La hausse des prix devrait se stabiliser autour de 1% à moyen terme, de quoi justifier la poursuite de la politique accommodante de la Banque centrale.
Par A. Hlimi
Les prix des produits et services au Maroc sont actuellement bien au-dessus de leurs niveaux de 2021. Mais leur rythme de progression a, lui, beaucoup baissé, revenant à moins de 1% en rythme annuel depuis trois mois. Le reflux des matières premières à l'international, notamment les produits pétroliers, et l'ancrage des anticipations des opérateurs économiques après le resserrement de vis de Bank Al-Maghrib en sont des raisons. Mais il en existe d'autres, notamment les différentes mesures gouvernementales prises ces 2 dernières années pour tenter de freiner la hausse des prix, avec de nouvelles souplesses sur les importations et un soutien au pouvoir d'achat qui, malgré leur faible popularité, contribuent à l'atterrissage de l'inflation.
Les dernières statistiques de Bank Al-Maghrib montrent qu'après une légère hausse à 1,3% au troisième trimestre, l'inflation est revenue à 0,7% en octobre 2024. Cette décélération est attribuable essentiellement à l’accentuation des baisses des prix des produits alimentaires à prix volatils et des carburants. En parallèle, la progression des tarifs réglementés est demeurée inchangée à 1,9%. L’inflation sous-jacente est restée à un niveau modéré, se situant légèrement au-dessus de 2%, soit dans la cible de la Banque centrale, selon le wali.
Par ailleurs, les anticipations d’inflation, telles qu’elles ressortent de l’enquête trimestrielle de Bank Al-Maghrib auprès des experts du secteur financier, indiquent que ces derniers s’attendent à un taux moyen de 2,3% pour l’horizon de 8 trimestres et de 2,4% pour celui de 12 trimestres, ce qui témoigne d'un ancrage des anticipations. Ainsi, pour la Banque centrale, en 2024, l’inflation ressortait autour de 1%, après un taux de 6,1% en 2023. Elle devrait rester modérée à moyen terme, se situant, selon les projections de Bank Al-Maghrib, à 2,4% en 2025 et à 1,8% en 2026. Le Conseil de BAM a entériné une baisse de 25 points de base du taux directeur en décembre, le ramenant à 2,5%. Elle se trouve justifiée par cette inflation désormais contenue à des niveaux compatibles avec l’objectif de stabilité des prix. Mais pour le wali, face à un environnement économique international toujours marqué par des incertitudes, la prudence reste de mise.
La Banque centrale désormais tournée vers le soutien à l'investissement
Maintenant que l'inflation semble résorbée, BAM peut poursuivre son cycle d'assouplissement pour accompagner la croissance économique.
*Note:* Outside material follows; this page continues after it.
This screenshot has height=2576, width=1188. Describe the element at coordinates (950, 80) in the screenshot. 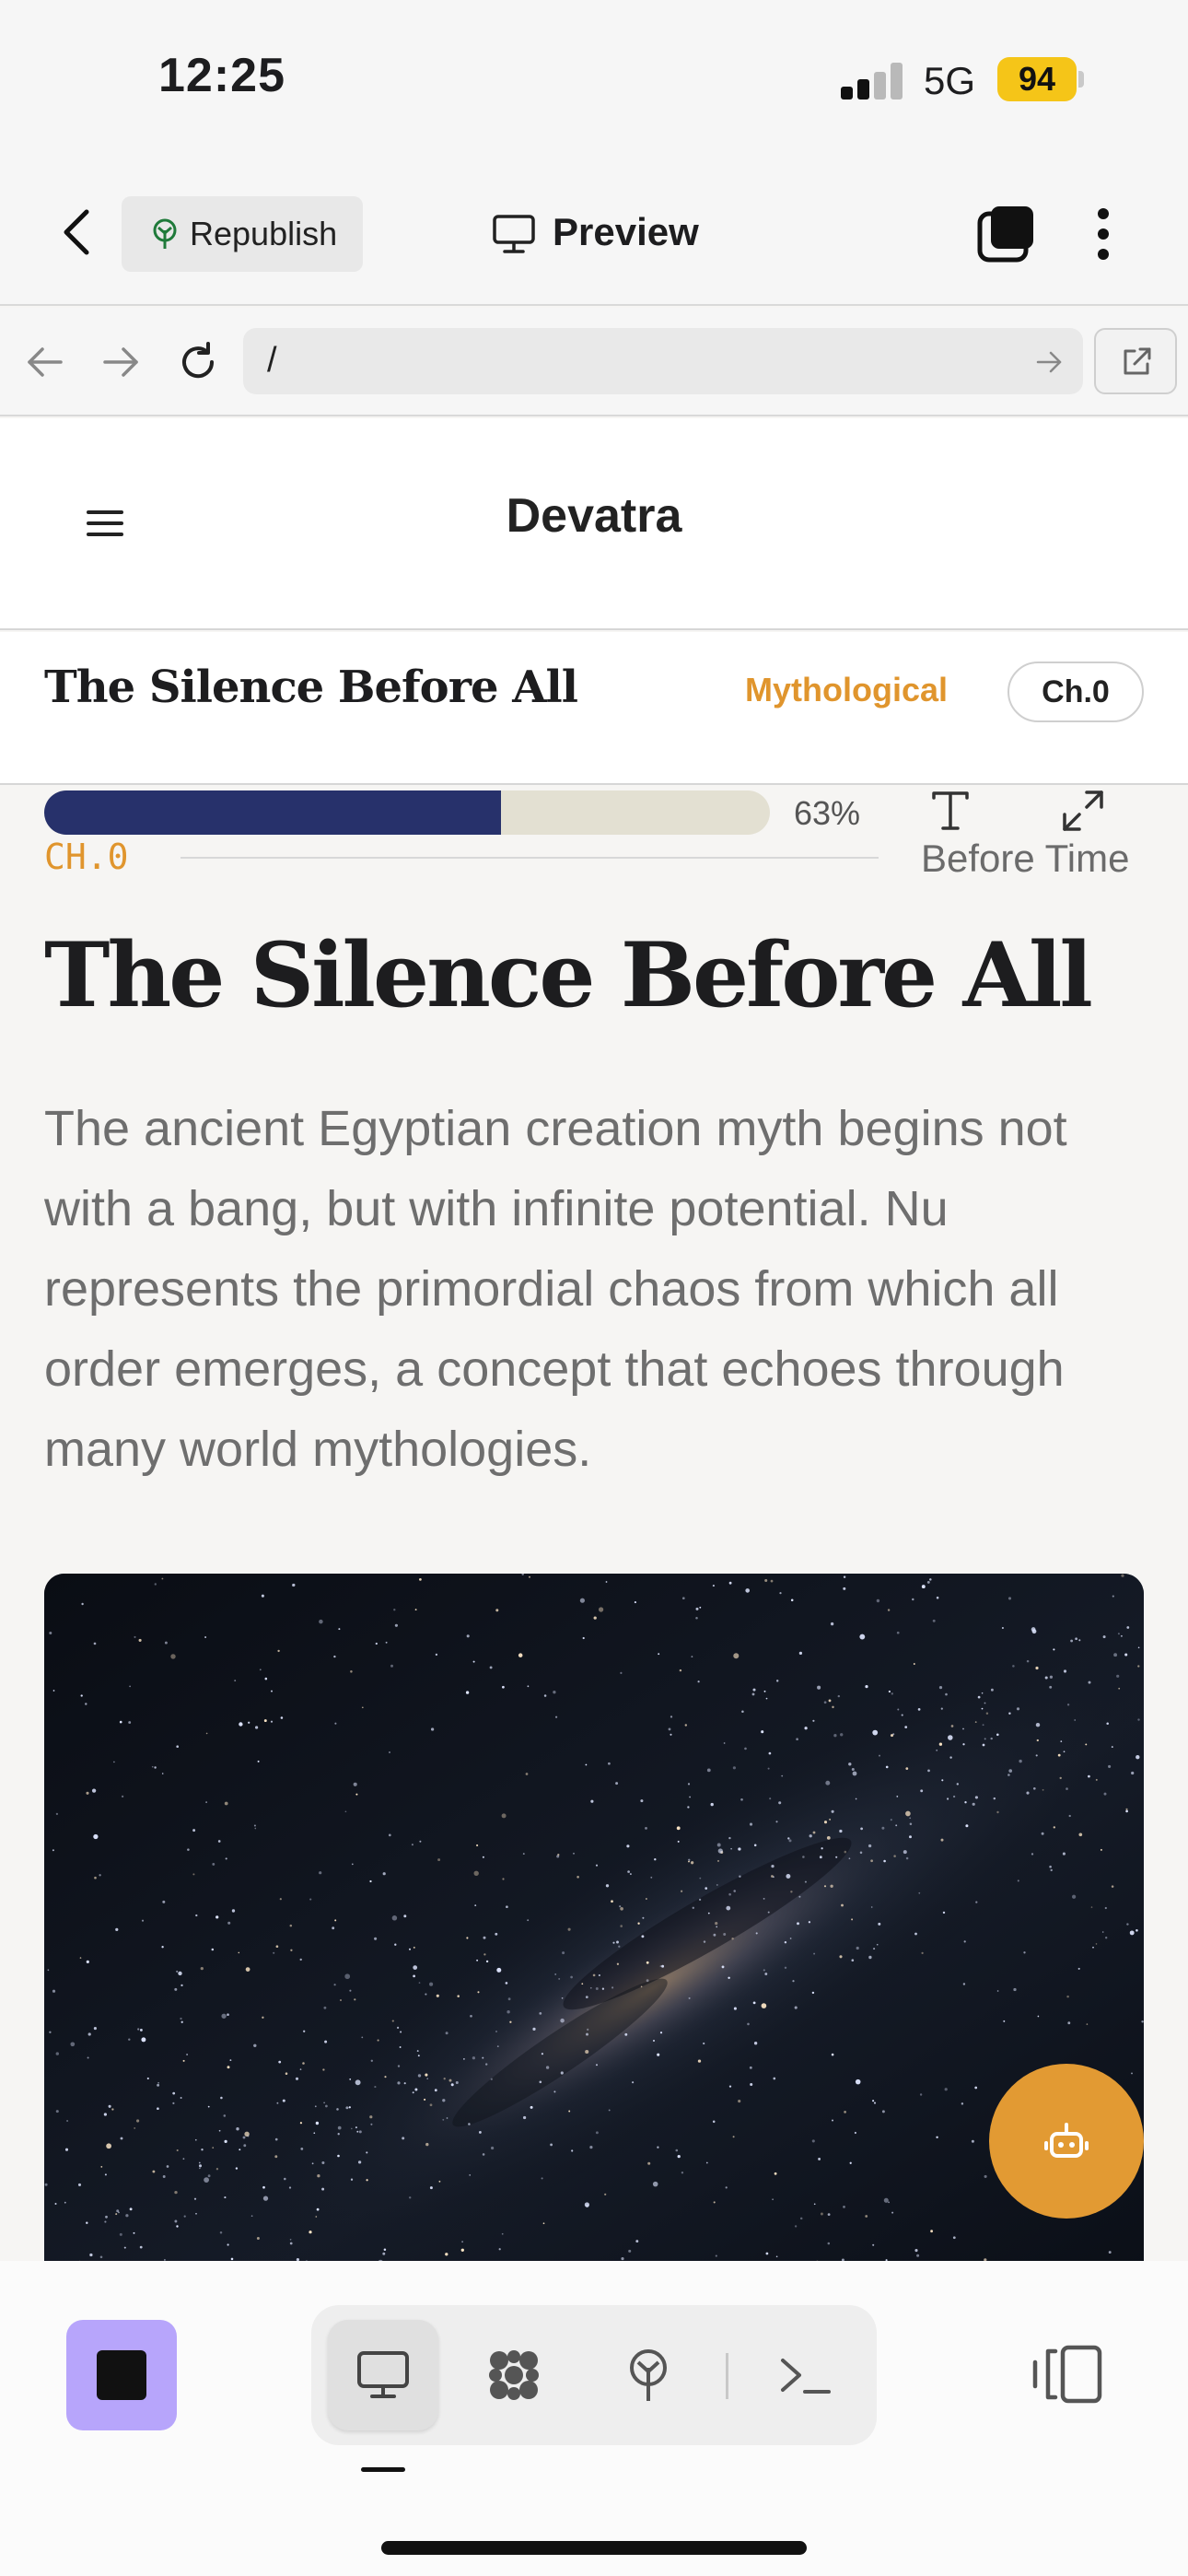

I see `network-type: 5G` at that location.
Pour les analystes de Attijari Global Research, la poursuite de la baisse des taux aurait plusieurs effets positifs pour l’économie marocaine. Tout d’abord, elle contribuerait à réduire les charges d’intérêt pour le Trésor, offrant une marge budgétaire précieuse dans un contexte où d’importants investissements publics sont nécessaires.
La reconstruction post-séisme, la transition énergétique et l’organisation de la Coupe du monde 2030 exigent des ressources significatives, estimées à environ 1,7 billion de dirhams entre 2025 et 2030, soit l’équivalent de 1,2 fois le PIB du Maroc. En outre, un coût de financement réduit favoriserait la relance de l’investissement privé, clé pour dynamiser la croissance économique, prévue à 3,9% en 2025 contre 2,6% en 2024. Selon le bureau de Recherche, les 2 baisses du taux directeur en 2024 permettraient au Trésor d’économiser une charge d’intérêt annuelle avoisinant les 620 MDH.
Un alignement avec les grandes tendances mondiales
Le Maroc n’est pas isolé dans cette stratégie. Les grandes Banques centrales, comme la BCE et la FED, ont également amorcé des cycles de réduction de leurs taux directeurs. En 2024, la BCE a abaissé son taux principal de 100 points de base, et la FED prévoit un assouplissement cumulatif de 100 points de base en 2025. Cet alignement des politiques monétaires à l’international offre une fenêtre d’opportunités au Maroc pour ajuster ses propres taux sans compromettre la compétitivité de sa monnaie. Toutefois, certains risques demeurent.
Les aléas climatiques, le dialogue social et la poursuite du processus de décompensation du gaz pourraient créer des tensions inflationnistes localisées. Bank Al-Maghrib devra ainsi jongler entre soutien économique et vigilance face aux signaux de surchauffe. Pour l’heure, les indicateurs pointent vers un scénario où BAM disposera encore de marges de manœuvre pour abaisser son taux directeur en 2025, consolidant ainsi une reprise économique durable et équilibrée.